AUTHOR=Song Danyu , Li Xiaomei , Wei Wei , Liu Xueqin , Wu Lin , Xiong Hui 

TITLE=Microhomology-Mediated Nonhomologous End Joining Caused Rearrangement of EMD and FLNA in Emery-Dreifuss Muscular Dystrophy

JOURNAL=Frontiers in Genetics

VOLUME=Volume 12 - 2021

YEAR=2021

URL=https://www.frontiersin.org/journals/genetics/articles/10.3389/fgene.2021.786294

DOI=10.3389/fgene.2021.786294

ISSN=1664-8021

ABSTRACT=Background: Emery-Dreifuss muscular dystrophy (EDMD) is a rare disease characterized by early joint contractures, slowly progressive muscular dystrophy, and cardiac involvement, which includes arrhythmia, dilated cardiomyopathy, hypertrophic cardiomyopathy, heart failure and sudden death.
Methods: Clinical data of the proband and family members were collected.
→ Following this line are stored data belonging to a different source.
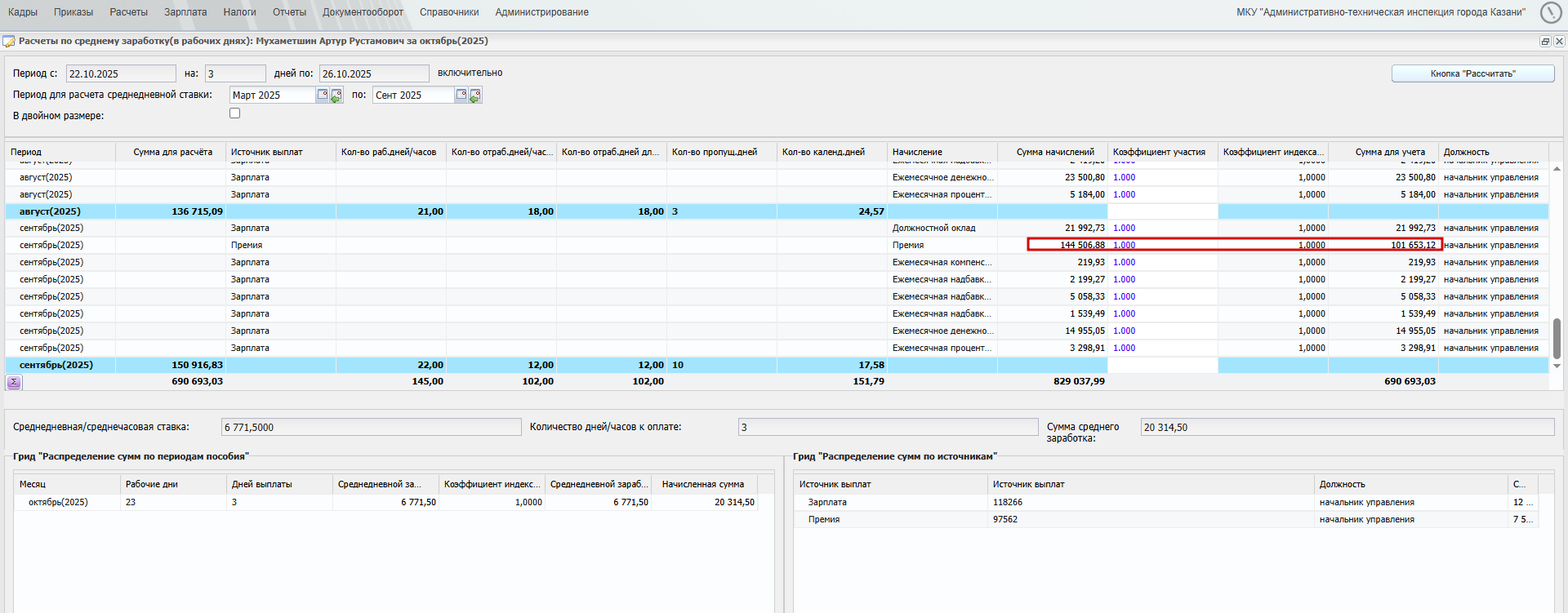Click participation coefficient link in Премия row

[x=1124, y=245]
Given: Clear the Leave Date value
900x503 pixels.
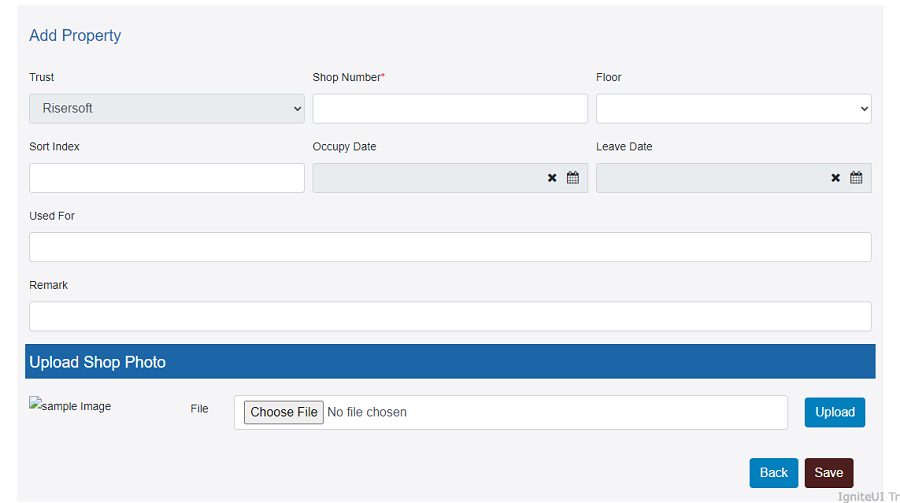Looking at the screenshot, I should pyautogui.click(x=835, y=178).
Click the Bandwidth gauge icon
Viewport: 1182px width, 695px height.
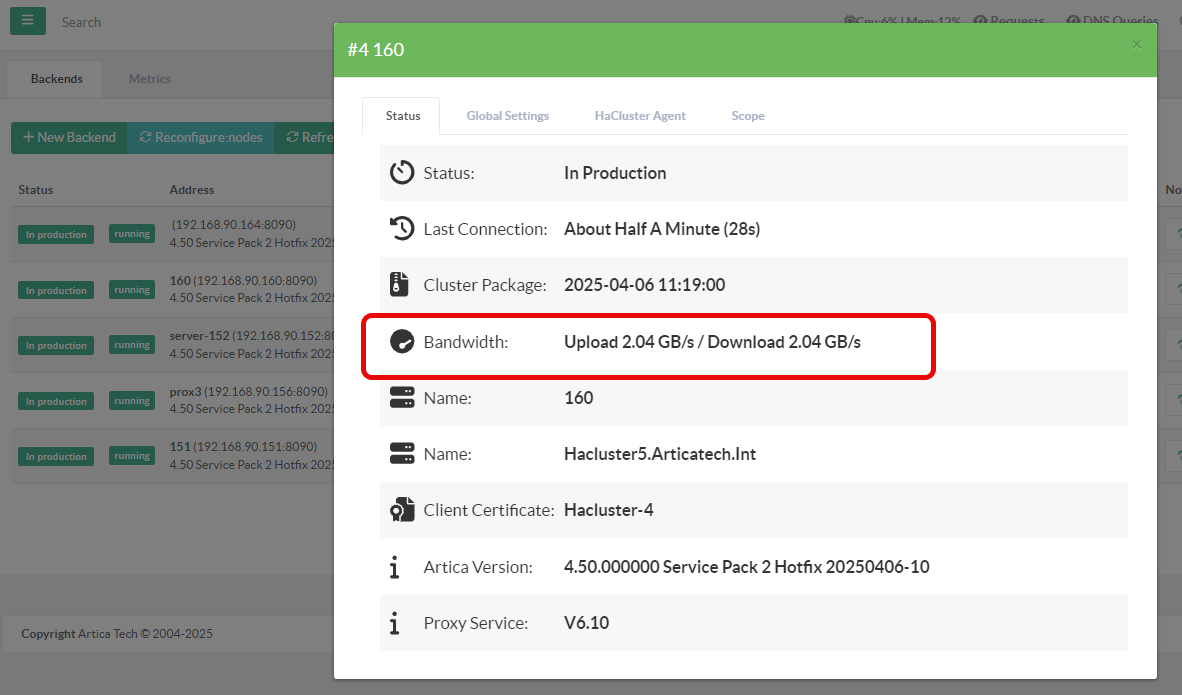(x=402, y=342)
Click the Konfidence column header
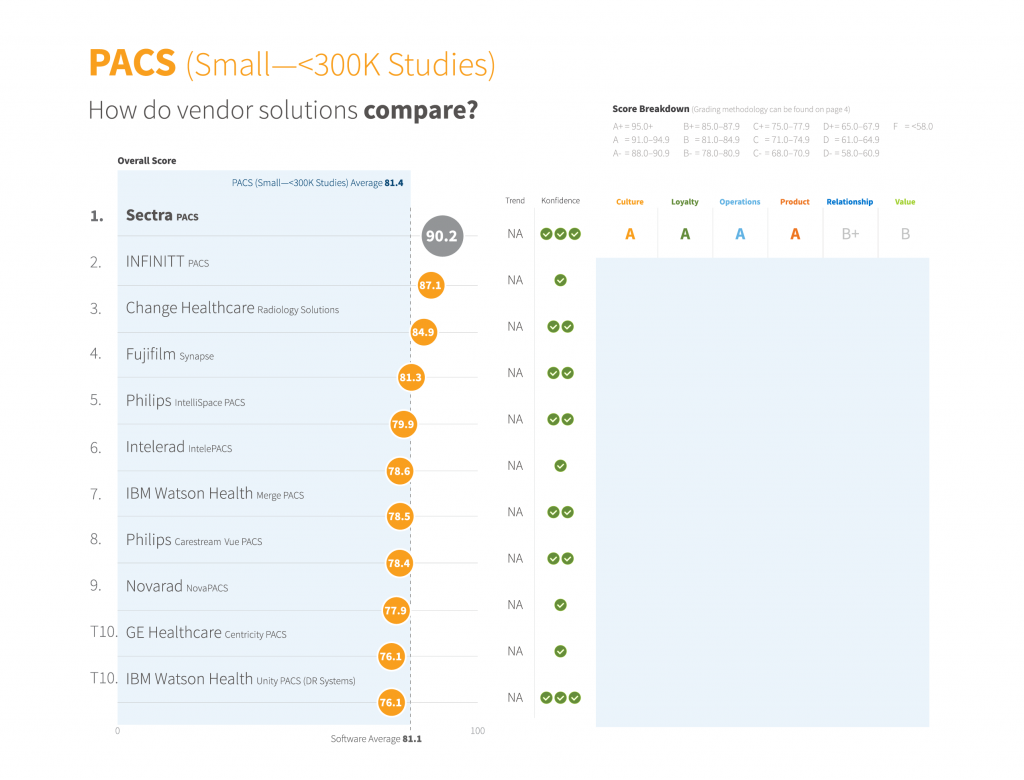This screenshot has width=1024, height=780. [560, 201]
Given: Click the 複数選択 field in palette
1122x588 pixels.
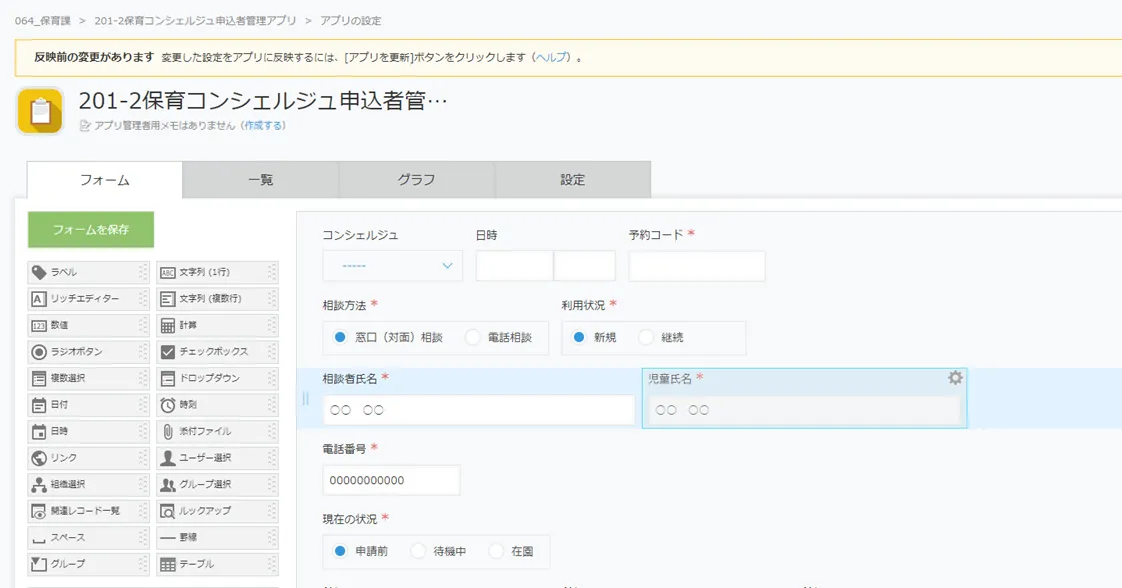Looking at the screenshot, I should point(84,379).
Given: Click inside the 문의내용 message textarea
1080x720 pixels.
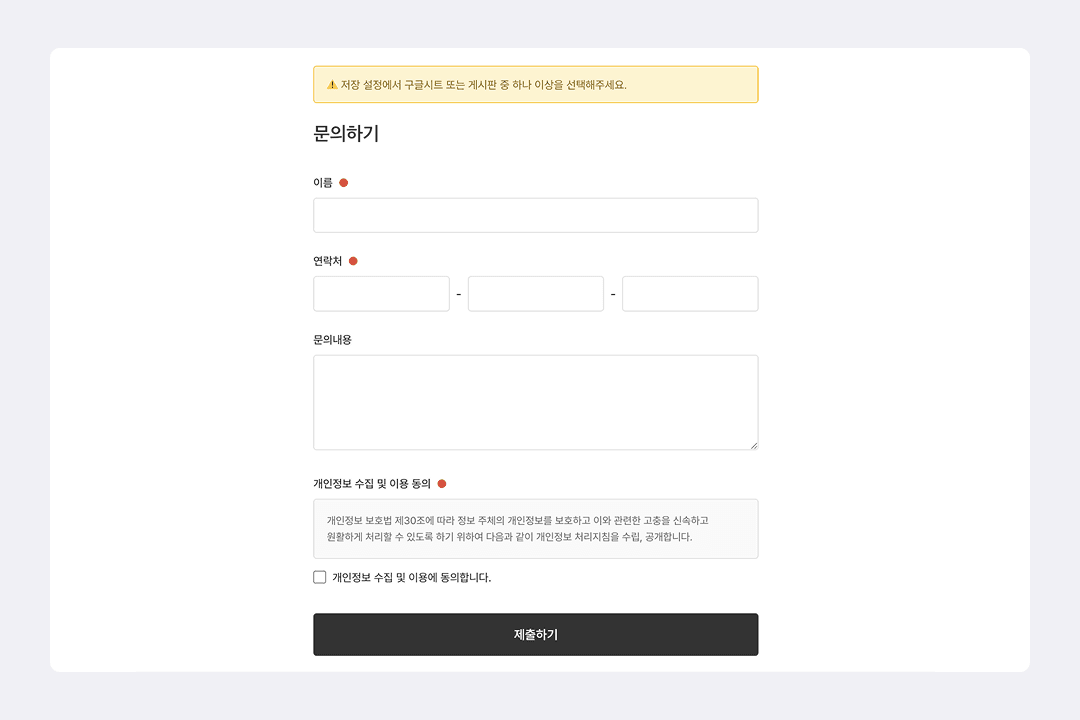Looking at the screenshot, I should coord(535,400).
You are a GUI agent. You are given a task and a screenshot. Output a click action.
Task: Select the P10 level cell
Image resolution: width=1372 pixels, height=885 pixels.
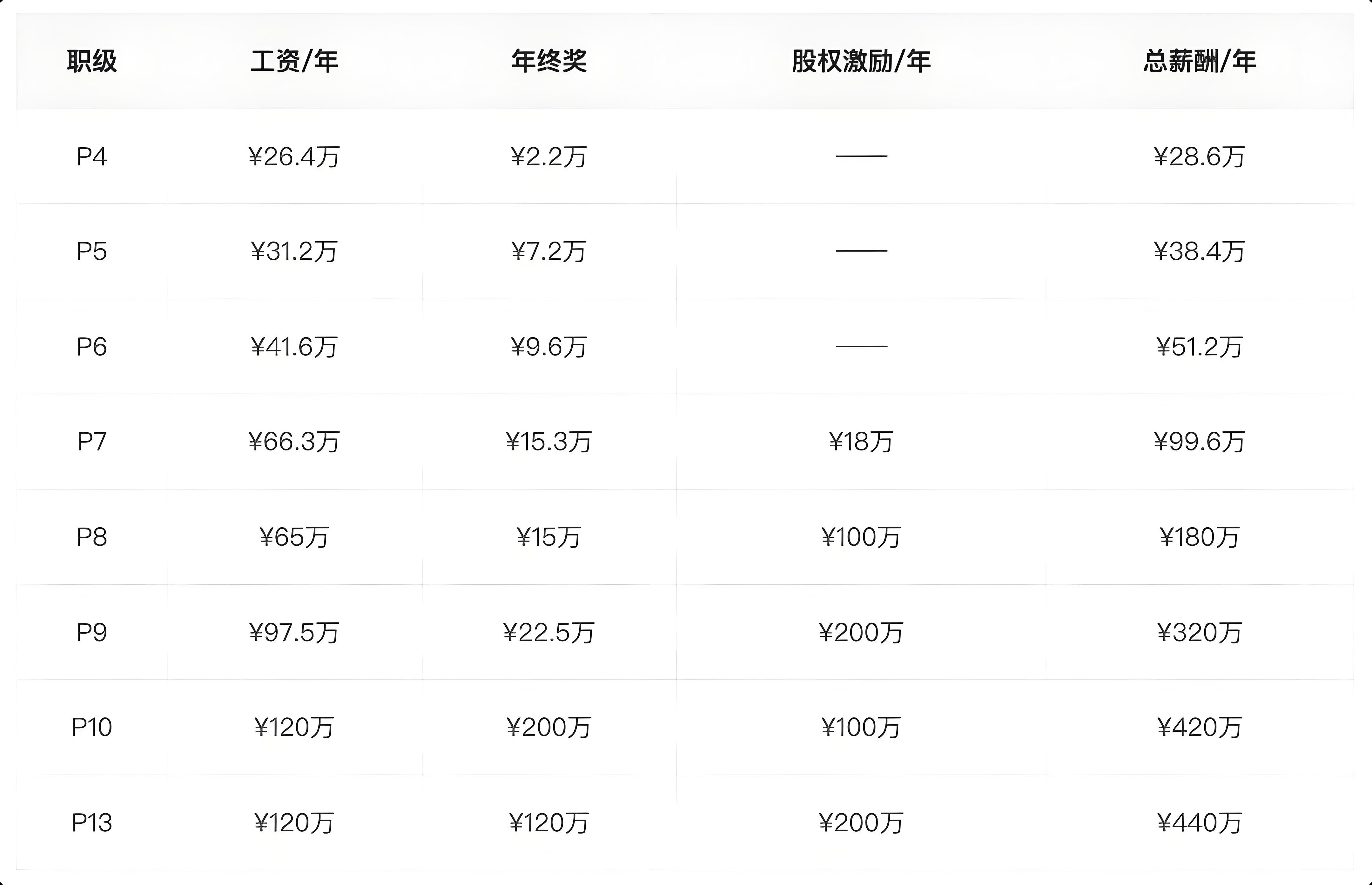coord(92,728)
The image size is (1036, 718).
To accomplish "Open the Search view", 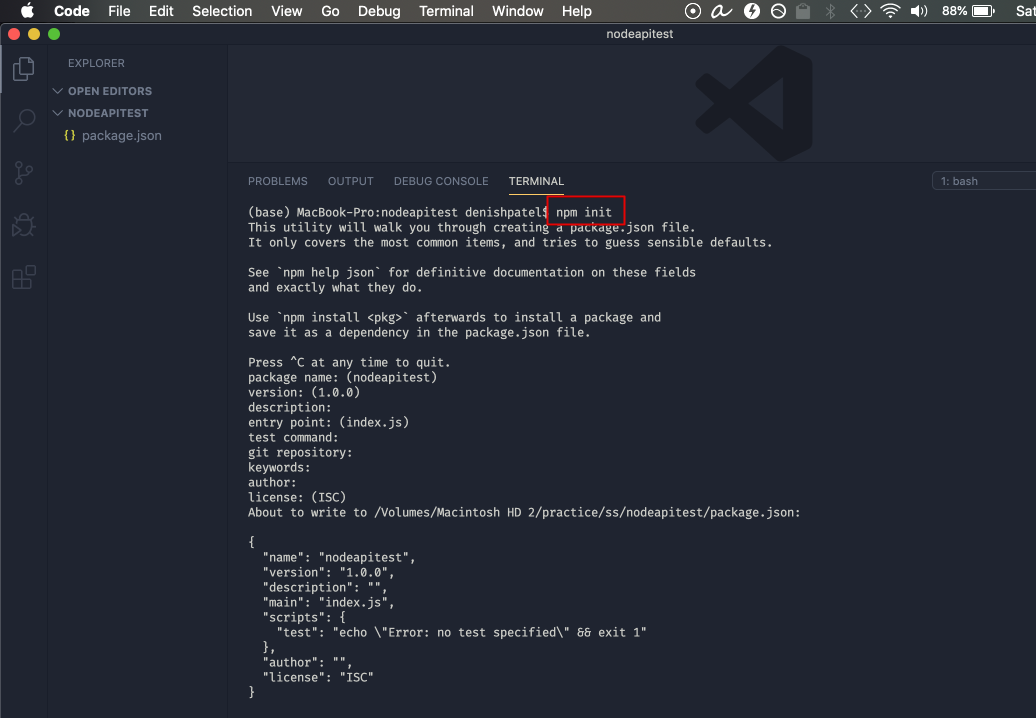I will point(23,121).
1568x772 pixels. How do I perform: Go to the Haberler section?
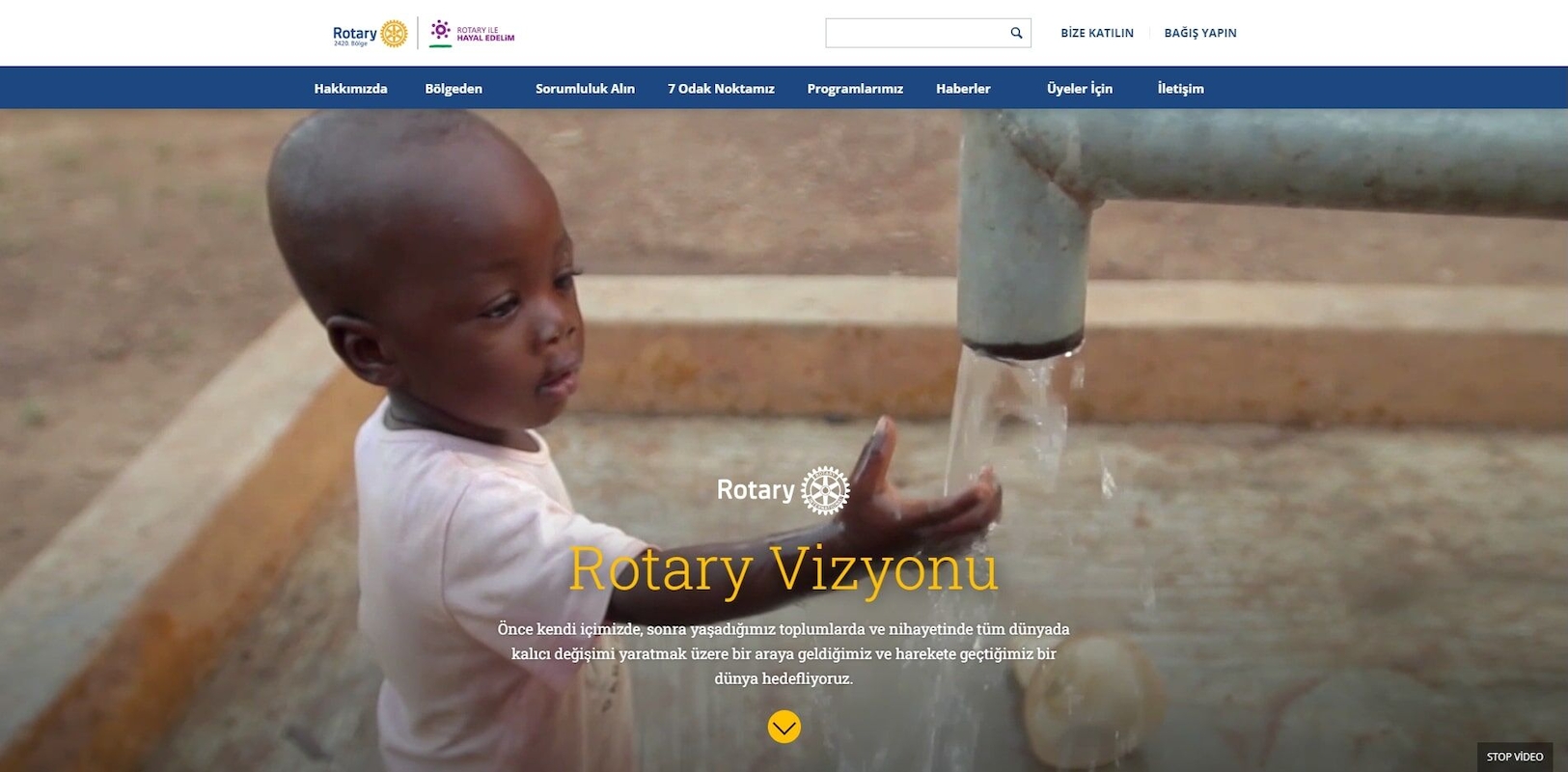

Next-generation sequencing technology was used to analyse the pathogenic variants and copy number variations. Polymerase chain reaction was used to sequence the breakpoints of gene locus rearrangements.
Results: Here, we report two siblings with EDMD in a family. The proband, a 17-year-old boy, manifested a dilated right heart, bradycardia, mild muscle weakness and joint contractures. His younger brother only showed a mild bowing limitation with elevated creatine kinase. Next-generation sequencing revealed the complete deletion of EMD and a rearrangement in FLNA (exon29_48dup) in these two patients. The EMD deletion and partial FLNA duplication was accompanied by a 5 bp overlap (GTCCC) on the background of the FLNA-EMD inversion. These findings support the pathogenic mechanism of microhomology-mediated nonhomologous end joining.
Conclusion: We report two siblings with complete EMD deletion and FLNA duplication in a family. A microhomology-mediated nonhomologous end joining event involving EMD and FLNA acts as the underlying mechanism.